● **WHAT TO DO**:
The expected result is a word-for-word copy of the entries, minus any pictures.

● **RECORDS FOR THE EXERCISE**:
____

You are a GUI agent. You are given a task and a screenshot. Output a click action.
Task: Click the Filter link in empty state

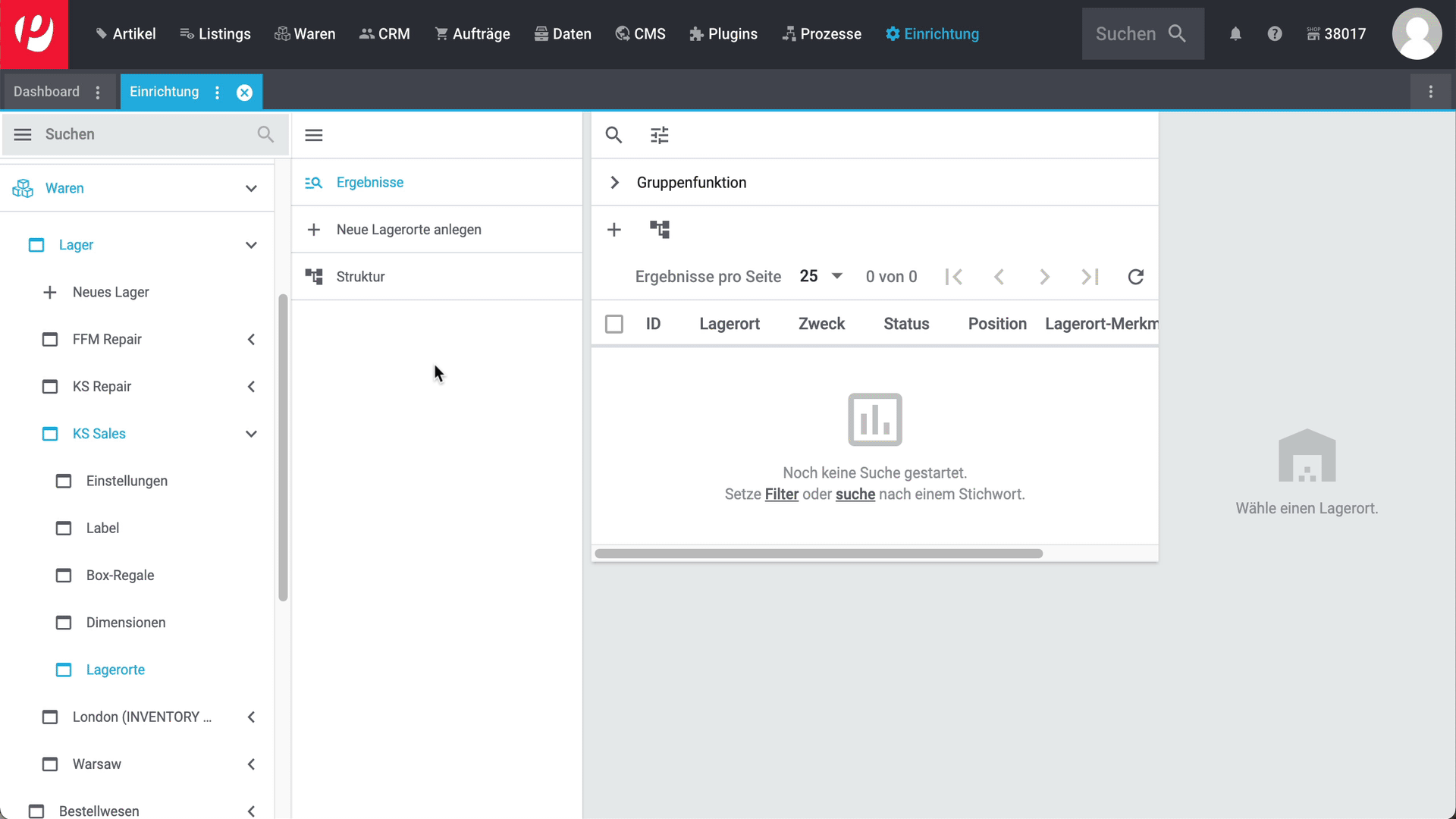click(781, 494)
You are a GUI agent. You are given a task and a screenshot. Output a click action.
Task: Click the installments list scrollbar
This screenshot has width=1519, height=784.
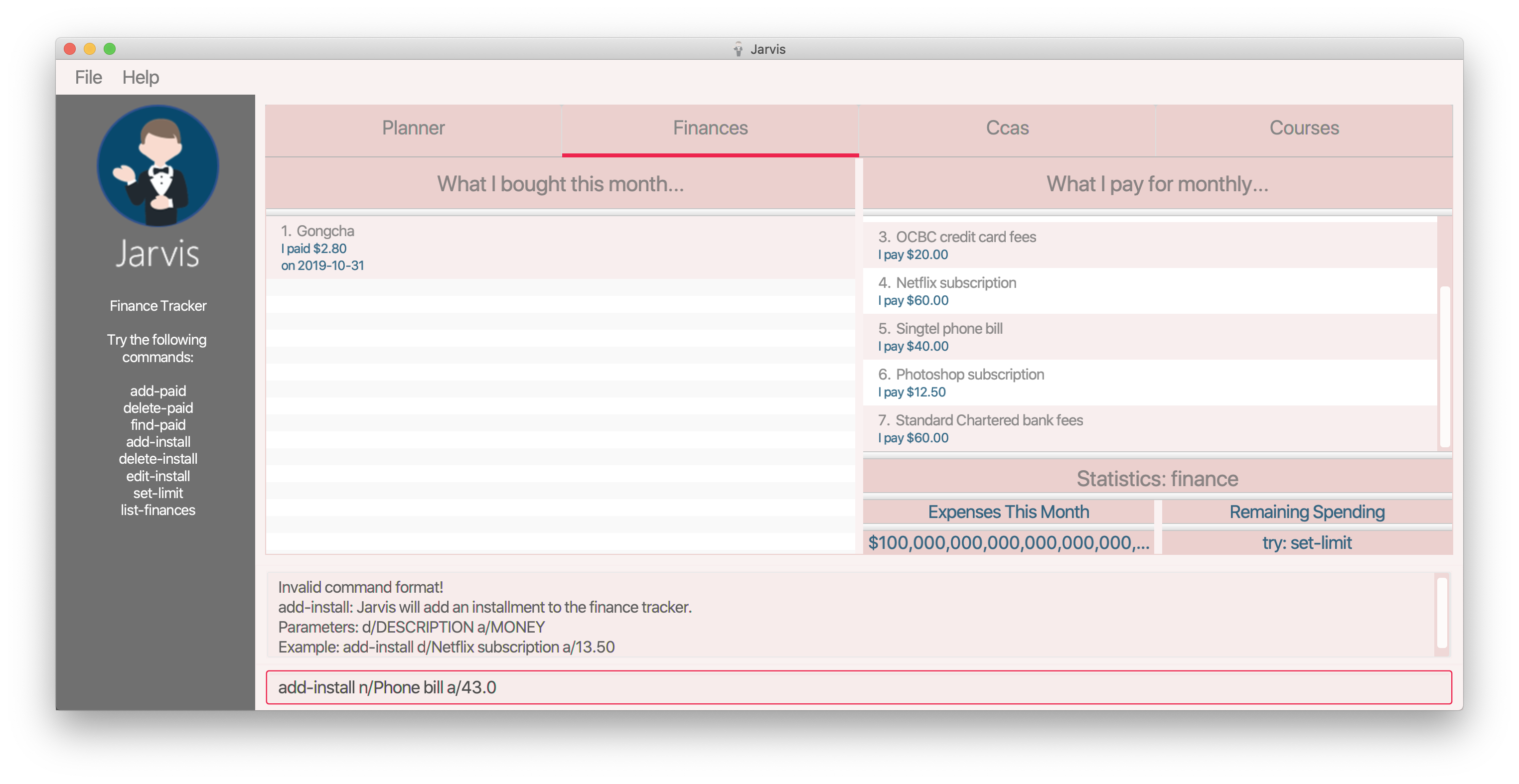(1444, 366)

____

● **ANSWER AREA**:
You are a GUI agent. You are given a task and a screenshot. Output a click action.
Task: Click the Filter link in empty state

click(781, 494)
You are a GUI agent. You are given a task and a screenshot. Output a click action.
Task: Click the installments list scrollbar
This screenshot has width=1519, height=784.
(1444, 366)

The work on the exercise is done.